Stephen Kinnock Minister of State (Department of Health and Social Care)
The Department and NHS England considered the potential impacts of expanding Advice and Guidance (A&G) as part of the policy development process, including through clinical input, established governance arrangements, and equalities considerations. A&G is intended to support timely clinical decision‑making and ensure patients are directed to the most appropriate care. National guidance is in place to support its safe and consistent use, and the use of A&G does not change existing clinical accountability or patient safety arrangements.
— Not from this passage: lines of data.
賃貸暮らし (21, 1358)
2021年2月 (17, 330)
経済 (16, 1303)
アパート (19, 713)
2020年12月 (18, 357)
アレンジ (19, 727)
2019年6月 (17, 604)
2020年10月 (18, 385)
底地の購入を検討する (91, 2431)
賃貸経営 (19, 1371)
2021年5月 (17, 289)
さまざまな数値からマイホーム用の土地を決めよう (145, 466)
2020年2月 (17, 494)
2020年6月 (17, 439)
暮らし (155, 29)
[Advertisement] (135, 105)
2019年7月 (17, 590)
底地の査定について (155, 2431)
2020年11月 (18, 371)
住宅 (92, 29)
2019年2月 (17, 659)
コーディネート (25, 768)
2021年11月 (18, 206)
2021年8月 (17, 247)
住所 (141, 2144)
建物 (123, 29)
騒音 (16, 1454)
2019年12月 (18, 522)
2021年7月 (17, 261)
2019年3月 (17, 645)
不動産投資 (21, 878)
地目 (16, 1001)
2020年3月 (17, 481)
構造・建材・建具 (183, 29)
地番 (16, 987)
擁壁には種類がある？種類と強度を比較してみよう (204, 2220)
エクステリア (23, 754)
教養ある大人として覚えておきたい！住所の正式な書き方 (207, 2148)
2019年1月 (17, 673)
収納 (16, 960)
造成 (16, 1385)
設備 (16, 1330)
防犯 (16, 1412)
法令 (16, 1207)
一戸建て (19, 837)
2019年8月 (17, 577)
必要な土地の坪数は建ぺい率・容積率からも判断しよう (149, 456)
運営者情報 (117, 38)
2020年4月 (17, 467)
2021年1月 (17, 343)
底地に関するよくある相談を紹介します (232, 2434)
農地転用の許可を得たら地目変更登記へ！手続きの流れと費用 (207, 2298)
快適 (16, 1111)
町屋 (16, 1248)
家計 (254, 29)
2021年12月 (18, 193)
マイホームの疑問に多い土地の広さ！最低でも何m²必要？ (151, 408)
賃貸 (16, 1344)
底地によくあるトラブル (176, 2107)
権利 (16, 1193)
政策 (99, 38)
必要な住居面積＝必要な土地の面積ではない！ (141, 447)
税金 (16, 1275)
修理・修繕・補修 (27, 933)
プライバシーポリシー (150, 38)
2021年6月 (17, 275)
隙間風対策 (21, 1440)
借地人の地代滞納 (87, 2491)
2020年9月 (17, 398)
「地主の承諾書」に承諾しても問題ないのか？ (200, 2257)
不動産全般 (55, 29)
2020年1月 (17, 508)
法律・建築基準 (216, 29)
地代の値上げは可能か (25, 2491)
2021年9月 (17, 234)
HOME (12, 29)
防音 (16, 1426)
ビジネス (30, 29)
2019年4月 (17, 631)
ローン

The contract does not change the clinical threshold for referral to specialist care. General practitioner (GPs) should continue to make a clinical decision to refer for specialist care where that is in the patient’s best interests, and to request specialist advice where it is needed. GPs retain responsibility for referral decisions, and this model supports, and does not replace, clinical judgement.
The 2026/27 GP Contract embeds the previous A&G enhanced service funding into core practice funding. Following near universal uptake of the A&G Enhanced Service in 2025/26, the focus for 2026/27 is on stability and simplicity. Embedding the specialist advice model within the core contract recognises its role in routine clinical practice, removes annual signups, and provides more predictable funding while supporting consistent patient pathways.